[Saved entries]
===

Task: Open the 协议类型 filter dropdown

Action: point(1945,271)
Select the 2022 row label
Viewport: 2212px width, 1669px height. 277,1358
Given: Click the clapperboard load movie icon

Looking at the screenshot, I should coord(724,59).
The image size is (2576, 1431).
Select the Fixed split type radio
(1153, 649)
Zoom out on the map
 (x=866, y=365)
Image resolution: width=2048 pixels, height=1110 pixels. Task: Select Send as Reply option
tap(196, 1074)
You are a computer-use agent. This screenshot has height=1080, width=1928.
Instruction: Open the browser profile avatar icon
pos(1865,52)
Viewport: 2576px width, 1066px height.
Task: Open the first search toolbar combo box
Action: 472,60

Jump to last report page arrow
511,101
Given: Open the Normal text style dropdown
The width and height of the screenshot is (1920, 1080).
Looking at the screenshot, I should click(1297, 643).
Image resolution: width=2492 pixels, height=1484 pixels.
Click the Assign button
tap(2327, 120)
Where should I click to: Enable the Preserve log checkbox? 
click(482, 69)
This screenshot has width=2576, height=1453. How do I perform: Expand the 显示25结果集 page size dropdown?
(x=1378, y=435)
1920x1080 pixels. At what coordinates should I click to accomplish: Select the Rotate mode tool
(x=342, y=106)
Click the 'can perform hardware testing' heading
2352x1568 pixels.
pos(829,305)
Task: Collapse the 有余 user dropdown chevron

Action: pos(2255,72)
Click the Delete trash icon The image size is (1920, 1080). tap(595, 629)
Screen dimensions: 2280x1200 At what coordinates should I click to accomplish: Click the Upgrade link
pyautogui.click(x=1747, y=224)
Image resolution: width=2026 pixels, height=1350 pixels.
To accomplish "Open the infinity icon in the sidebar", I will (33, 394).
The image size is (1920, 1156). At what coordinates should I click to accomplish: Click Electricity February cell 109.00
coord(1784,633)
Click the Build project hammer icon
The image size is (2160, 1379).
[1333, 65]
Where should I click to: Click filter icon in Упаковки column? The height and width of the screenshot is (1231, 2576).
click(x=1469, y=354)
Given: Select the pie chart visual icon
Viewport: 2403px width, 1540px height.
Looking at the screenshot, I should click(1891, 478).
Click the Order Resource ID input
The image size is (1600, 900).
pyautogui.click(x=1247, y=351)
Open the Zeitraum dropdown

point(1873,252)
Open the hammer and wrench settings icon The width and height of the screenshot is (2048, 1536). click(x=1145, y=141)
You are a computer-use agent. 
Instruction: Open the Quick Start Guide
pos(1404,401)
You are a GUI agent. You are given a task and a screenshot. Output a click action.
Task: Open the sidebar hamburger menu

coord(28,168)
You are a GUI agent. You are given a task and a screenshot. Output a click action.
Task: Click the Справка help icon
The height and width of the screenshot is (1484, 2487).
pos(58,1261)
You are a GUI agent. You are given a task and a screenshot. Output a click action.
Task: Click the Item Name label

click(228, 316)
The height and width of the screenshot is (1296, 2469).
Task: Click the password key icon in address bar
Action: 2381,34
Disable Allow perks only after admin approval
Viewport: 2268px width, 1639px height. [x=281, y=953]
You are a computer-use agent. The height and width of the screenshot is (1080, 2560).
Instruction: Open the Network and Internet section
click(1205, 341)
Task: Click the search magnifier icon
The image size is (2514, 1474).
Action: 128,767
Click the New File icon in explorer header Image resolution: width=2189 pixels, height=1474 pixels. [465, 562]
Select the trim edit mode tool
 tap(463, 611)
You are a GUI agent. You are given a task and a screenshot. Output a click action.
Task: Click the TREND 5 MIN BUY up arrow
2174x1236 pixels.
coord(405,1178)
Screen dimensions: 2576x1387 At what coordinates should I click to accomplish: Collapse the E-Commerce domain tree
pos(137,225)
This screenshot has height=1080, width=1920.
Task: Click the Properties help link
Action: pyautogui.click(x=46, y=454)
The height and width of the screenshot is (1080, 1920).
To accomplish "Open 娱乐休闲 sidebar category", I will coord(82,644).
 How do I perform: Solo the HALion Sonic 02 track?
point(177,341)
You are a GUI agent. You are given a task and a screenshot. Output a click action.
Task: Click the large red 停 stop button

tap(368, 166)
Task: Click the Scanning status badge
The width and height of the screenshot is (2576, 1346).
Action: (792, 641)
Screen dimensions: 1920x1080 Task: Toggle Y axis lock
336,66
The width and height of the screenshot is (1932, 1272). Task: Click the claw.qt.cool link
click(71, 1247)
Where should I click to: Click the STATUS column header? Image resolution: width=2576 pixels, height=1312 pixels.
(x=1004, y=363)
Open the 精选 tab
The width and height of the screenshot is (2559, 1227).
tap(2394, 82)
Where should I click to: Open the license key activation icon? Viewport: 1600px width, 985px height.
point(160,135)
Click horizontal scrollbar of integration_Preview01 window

===

Exercise —
Check each line in the records for the word "computer" and say how many have it, with nothing else.

Worked solution —
3